About this exercise:
Of the material below, only the lines from the line containing "Task: Click the hash shortcut icon on Builder" down to the line containing "You are a computer-use agent. Image" belong in the answer, written out exactly.

Supplied records:

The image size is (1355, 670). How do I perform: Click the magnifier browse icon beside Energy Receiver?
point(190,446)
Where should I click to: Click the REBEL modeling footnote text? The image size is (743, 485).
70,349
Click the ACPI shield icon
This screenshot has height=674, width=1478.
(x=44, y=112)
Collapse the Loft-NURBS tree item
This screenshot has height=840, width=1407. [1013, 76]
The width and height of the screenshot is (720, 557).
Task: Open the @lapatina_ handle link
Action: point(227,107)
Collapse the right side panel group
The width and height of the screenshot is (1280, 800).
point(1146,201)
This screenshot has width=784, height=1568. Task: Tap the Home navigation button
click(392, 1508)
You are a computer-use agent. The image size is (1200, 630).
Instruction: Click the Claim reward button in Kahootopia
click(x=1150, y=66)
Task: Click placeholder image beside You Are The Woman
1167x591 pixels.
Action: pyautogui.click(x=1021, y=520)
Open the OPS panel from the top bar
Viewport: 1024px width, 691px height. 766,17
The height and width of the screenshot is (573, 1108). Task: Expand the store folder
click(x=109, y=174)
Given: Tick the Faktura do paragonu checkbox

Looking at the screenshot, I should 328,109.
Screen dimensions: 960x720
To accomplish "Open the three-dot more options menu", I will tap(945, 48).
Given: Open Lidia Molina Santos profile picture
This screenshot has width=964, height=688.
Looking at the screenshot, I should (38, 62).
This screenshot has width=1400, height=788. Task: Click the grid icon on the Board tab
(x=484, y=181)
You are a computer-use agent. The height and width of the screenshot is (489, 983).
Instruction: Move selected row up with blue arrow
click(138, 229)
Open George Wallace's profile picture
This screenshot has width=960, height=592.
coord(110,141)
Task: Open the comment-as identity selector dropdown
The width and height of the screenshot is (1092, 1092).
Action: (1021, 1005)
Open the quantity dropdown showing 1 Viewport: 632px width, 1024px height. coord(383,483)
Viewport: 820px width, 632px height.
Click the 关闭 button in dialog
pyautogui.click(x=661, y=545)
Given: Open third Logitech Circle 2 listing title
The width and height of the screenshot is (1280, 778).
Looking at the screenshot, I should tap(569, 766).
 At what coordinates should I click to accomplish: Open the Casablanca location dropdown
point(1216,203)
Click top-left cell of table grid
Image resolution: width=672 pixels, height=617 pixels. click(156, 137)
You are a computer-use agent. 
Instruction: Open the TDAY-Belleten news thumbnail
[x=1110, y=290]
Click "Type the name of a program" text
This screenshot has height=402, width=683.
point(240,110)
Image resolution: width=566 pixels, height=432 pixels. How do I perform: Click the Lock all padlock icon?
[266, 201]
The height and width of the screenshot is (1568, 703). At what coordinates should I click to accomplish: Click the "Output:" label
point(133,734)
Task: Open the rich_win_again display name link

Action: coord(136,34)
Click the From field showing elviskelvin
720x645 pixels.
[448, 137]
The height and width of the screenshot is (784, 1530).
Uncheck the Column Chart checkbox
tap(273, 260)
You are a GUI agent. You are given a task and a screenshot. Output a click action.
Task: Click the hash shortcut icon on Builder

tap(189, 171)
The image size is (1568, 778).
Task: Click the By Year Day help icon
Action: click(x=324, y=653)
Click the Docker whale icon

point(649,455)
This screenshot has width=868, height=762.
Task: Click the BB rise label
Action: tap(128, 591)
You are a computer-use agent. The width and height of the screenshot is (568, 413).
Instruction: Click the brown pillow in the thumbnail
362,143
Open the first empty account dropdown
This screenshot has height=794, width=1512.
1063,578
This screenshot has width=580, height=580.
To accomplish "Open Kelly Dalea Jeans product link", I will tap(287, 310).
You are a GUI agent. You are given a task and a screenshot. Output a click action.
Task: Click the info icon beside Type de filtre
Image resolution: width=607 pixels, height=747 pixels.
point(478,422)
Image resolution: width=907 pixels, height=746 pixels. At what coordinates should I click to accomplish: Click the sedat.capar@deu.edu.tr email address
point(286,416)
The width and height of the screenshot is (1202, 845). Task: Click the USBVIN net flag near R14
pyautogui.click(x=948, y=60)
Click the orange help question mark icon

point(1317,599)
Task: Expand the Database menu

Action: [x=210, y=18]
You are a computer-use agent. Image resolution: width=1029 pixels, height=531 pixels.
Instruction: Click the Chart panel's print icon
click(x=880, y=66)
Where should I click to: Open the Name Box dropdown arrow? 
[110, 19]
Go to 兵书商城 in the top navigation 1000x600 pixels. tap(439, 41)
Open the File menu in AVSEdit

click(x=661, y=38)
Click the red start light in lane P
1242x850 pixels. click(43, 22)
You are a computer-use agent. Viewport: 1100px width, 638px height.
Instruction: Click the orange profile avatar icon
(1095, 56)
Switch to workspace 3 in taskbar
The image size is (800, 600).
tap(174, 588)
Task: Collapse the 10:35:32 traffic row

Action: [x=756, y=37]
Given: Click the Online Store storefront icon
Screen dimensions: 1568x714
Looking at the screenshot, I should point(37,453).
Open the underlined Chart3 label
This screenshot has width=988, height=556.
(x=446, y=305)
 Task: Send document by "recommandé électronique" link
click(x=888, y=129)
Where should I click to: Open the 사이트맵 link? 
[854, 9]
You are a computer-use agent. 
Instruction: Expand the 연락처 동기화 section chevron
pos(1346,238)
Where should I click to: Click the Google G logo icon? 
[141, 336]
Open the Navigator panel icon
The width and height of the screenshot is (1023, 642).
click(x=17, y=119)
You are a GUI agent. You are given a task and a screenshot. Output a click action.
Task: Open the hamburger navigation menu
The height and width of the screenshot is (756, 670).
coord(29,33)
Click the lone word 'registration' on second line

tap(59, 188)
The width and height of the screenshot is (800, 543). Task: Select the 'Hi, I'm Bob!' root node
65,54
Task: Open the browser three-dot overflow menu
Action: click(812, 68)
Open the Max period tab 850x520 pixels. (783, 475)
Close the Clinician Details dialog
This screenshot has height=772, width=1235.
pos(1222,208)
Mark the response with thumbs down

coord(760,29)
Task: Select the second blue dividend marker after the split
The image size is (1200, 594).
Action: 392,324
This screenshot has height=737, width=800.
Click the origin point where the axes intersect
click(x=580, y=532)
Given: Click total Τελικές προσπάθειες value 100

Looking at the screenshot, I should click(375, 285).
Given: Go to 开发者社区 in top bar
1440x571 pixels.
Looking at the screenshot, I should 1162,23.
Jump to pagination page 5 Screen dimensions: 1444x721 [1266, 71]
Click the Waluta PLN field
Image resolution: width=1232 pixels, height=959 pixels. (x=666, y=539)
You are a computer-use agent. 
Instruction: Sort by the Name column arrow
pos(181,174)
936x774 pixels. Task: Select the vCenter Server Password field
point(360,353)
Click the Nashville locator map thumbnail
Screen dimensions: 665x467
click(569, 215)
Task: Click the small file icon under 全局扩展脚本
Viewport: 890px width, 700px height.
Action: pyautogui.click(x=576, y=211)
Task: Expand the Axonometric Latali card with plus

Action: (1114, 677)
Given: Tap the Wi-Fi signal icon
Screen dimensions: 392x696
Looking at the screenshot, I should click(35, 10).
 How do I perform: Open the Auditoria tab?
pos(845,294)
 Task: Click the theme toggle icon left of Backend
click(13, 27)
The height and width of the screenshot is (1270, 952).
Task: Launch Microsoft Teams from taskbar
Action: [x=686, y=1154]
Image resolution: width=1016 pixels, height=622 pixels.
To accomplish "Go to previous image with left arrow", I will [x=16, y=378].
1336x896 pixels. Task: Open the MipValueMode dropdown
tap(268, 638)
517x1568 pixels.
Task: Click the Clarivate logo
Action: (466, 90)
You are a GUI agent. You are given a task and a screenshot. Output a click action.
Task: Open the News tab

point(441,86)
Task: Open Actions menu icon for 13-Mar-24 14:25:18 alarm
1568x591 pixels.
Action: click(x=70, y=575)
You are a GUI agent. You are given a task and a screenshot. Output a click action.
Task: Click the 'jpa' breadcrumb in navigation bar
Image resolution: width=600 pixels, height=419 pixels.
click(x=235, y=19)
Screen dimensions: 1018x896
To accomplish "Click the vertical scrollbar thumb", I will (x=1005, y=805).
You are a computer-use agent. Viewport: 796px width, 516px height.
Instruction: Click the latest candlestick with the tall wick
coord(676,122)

Written answer:
Task: Click the hash shortcut icon on Builder

tap(189, 171)
The image size is (1568, 778).
Task: Click the By Year Day help icon
Action: click(x=324, y=653)
Click the Docker whale icon

point(649,455)
This screenshot has width=868, height=762.
Task: Click the BB rise label
Action: tap(128, 591)
You are a computer-use agent. The width and height of the screenshot is (568, 413).
Instruction: Click the brown pillow in the thumbnail
362,143
Open the first empty account dropdown
This screenshot has height=794, width=1512.
1063,578
This screenshot has width=580, height=580.
To accomplish "Open Kelly Dalea Jeans product link", I will tap(287, 310).
You are a GUI agent. You are given a task and a screenshot. Output a click action.
Task: Click the info icon beside Type de filtre
Image resolution: width=607 pixels, height=747 pixels.
point(478,422)
Image resolution: width=907 pixels, height=746 pixels. At what coordinates should I click to accomplish: Click the sedat.capar@deu.edu.tr email address
point(286,416)
The width and height of the screenshot is (1202, 845). Task: Click the USBVIN net flag near R14
pyautogui.click(x=948, y=60)
Click the orange help question mark icon

point(1317,599)
Task: Expand the Database menu

Action: [x=210, y=18]
You are a computer-use agent. Image resolution: width=1029 pixels, height=531 pixels.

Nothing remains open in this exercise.